Required action ->
Find all lines in the records that include the word "link", and copy them out.

The input ->
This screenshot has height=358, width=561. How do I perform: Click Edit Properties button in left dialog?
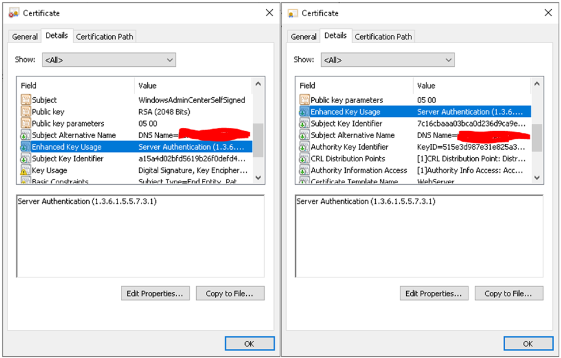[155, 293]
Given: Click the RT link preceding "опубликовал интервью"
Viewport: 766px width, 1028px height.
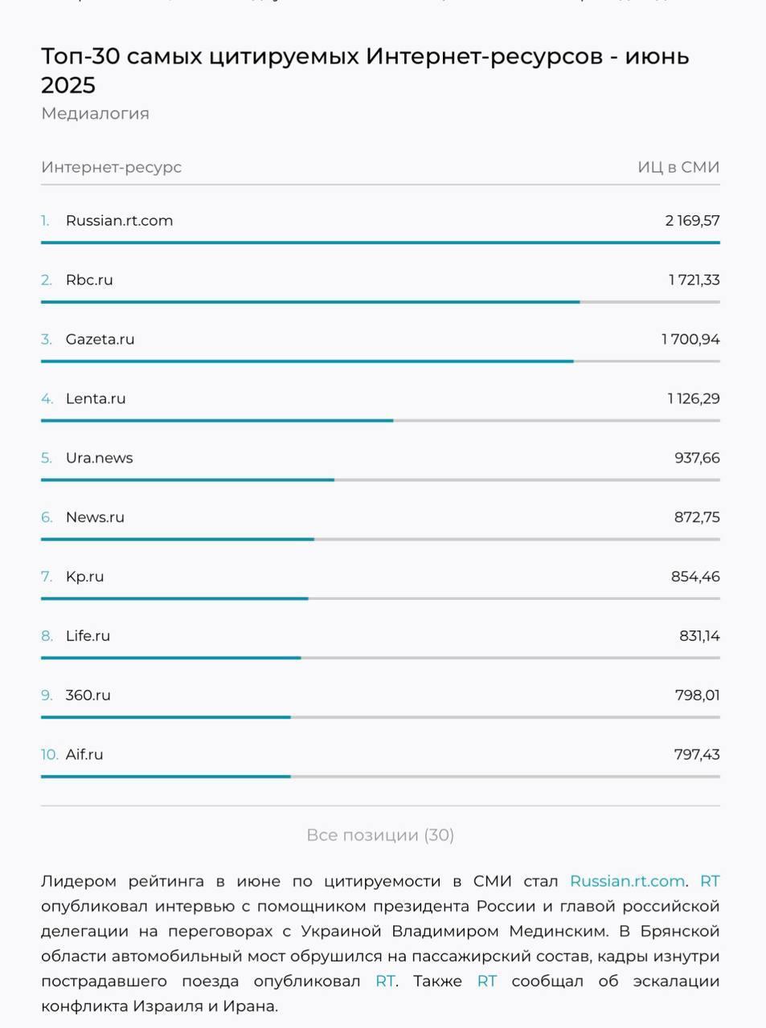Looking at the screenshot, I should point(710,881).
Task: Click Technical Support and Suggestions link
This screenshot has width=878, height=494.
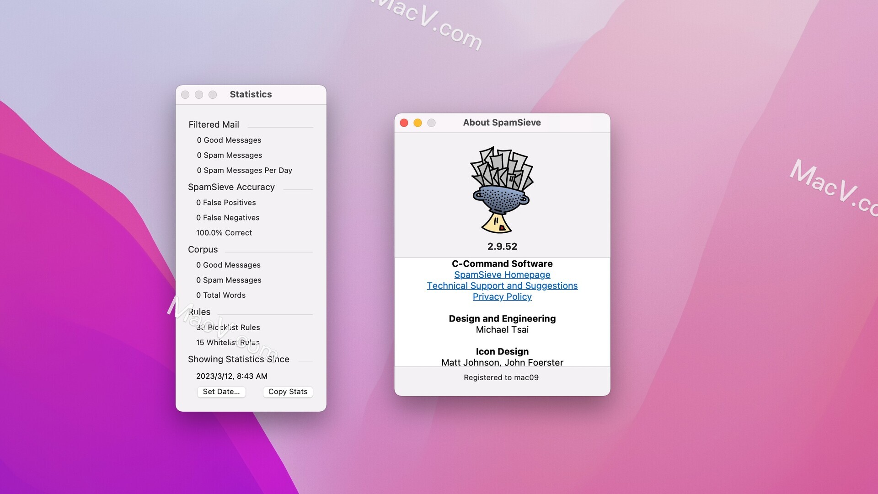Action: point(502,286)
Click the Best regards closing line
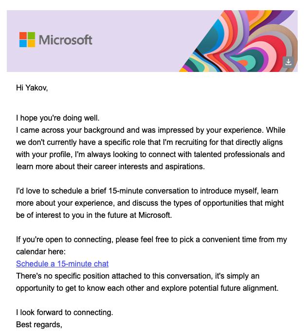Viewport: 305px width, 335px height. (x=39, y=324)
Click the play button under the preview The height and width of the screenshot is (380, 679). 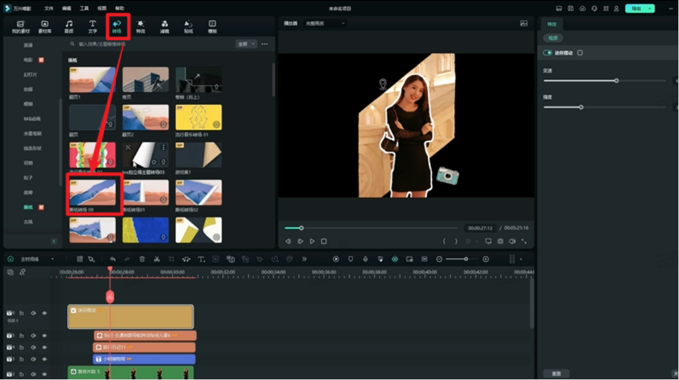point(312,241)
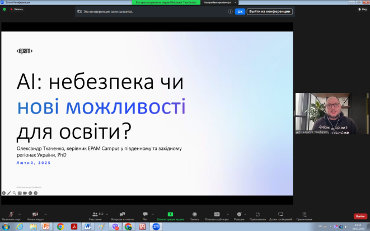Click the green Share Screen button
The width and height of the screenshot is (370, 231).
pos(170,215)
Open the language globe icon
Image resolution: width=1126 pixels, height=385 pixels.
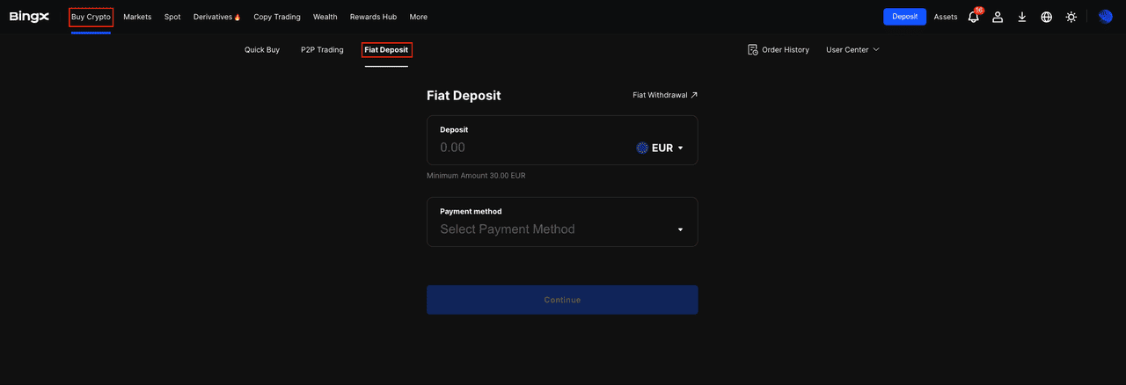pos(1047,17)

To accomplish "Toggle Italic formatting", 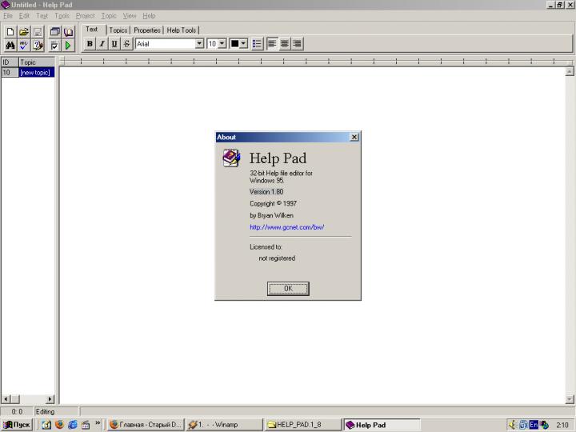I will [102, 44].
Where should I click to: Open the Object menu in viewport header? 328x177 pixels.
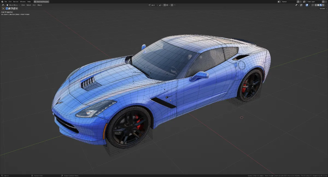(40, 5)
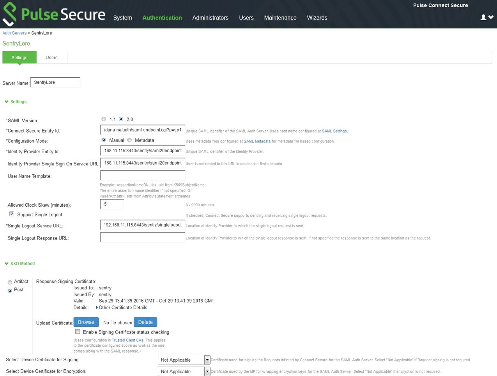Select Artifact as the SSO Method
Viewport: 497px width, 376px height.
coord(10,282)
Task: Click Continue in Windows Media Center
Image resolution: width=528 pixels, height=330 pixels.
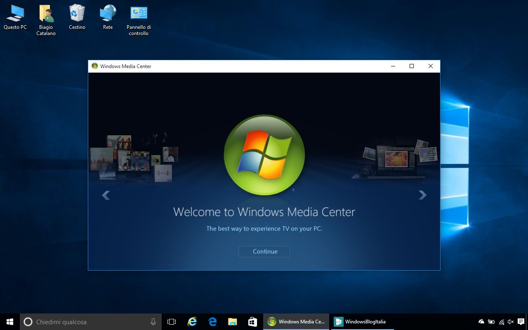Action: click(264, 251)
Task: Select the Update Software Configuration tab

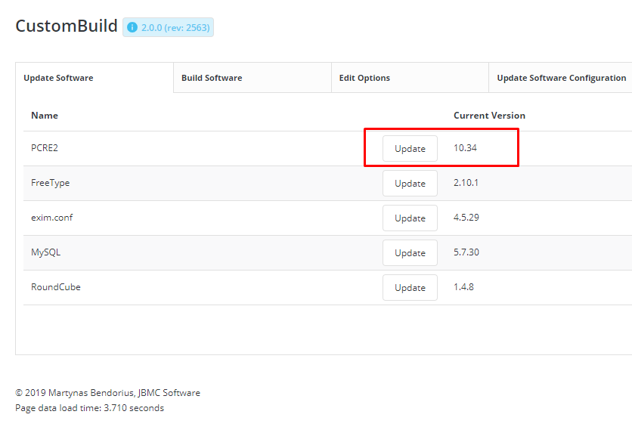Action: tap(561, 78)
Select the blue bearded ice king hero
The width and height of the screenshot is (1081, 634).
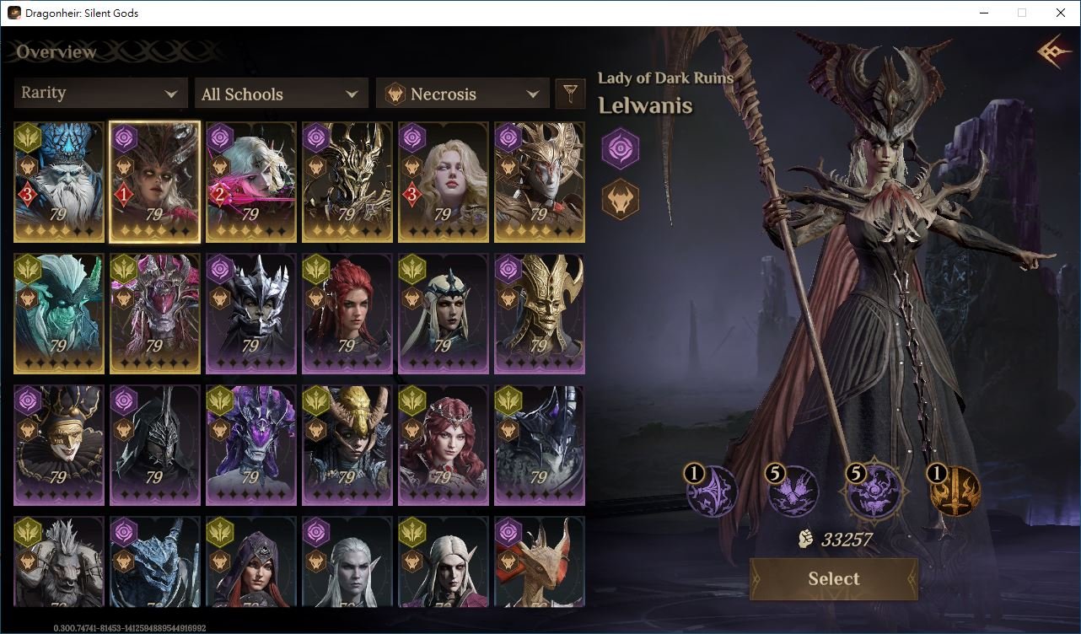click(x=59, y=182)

Reply ->
Given: Click the RT link preceding "опубликовал интервью"
Task: Click Technical Support and Suggestions link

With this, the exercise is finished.